*Materials provided*
======

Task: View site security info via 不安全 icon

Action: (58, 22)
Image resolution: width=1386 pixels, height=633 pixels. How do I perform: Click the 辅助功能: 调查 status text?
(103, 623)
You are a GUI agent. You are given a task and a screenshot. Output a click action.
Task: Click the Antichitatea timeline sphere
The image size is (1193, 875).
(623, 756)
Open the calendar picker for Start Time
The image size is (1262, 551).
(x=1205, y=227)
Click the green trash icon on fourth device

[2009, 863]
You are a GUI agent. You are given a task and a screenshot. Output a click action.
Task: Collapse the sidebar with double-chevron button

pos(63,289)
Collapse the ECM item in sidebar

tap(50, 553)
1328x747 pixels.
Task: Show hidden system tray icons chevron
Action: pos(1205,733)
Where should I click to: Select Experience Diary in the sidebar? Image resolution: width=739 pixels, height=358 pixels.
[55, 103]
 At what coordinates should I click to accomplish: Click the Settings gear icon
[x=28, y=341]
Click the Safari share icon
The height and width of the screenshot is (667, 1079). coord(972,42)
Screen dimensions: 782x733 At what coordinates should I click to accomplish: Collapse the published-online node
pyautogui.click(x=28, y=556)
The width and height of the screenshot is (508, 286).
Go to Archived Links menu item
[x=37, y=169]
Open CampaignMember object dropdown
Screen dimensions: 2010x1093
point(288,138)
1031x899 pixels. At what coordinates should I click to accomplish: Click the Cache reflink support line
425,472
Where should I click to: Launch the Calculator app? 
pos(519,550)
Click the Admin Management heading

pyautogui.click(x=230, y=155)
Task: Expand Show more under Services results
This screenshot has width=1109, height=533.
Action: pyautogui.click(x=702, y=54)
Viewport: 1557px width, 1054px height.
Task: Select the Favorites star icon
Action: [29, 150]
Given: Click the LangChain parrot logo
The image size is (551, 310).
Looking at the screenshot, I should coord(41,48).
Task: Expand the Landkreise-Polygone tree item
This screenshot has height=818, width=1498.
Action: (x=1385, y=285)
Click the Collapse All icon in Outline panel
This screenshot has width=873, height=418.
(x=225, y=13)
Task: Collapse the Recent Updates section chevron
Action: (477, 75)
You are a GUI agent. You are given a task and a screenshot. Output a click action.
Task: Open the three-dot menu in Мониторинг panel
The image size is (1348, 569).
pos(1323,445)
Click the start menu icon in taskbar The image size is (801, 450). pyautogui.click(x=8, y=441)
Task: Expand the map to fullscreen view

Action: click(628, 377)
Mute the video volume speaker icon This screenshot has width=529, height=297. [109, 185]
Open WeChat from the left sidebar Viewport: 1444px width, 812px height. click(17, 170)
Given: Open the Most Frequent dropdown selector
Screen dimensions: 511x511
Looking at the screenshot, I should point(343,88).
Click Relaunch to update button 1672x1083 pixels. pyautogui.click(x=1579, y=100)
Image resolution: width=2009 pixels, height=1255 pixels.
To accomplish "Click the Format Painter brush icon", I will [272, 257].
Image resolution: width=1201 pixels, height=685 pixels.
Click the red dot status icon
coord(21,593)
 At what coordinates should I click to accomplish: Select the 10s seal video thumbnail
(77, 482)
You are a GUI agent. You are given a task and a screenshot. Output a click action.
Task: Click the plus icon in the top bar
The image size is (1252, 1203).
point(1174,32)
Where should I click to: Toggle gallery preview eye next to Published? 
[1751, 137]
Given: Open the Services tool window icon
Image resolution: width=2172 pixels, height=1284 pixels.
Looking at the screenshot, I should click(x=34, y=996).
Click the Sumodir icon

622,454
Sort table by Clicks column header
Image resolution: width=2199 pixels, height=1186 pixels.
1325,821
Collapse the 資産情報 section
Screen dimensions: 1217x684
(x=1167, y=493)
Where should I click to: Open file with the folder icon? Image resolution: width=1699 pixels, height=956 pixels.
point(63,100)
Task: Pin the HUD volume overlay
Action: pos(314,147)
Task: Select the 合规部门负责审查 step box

======

*Assignment*
Go line by line through the entries above and tally those that hold the word "Services"; give the tally alone.

*Response area*
2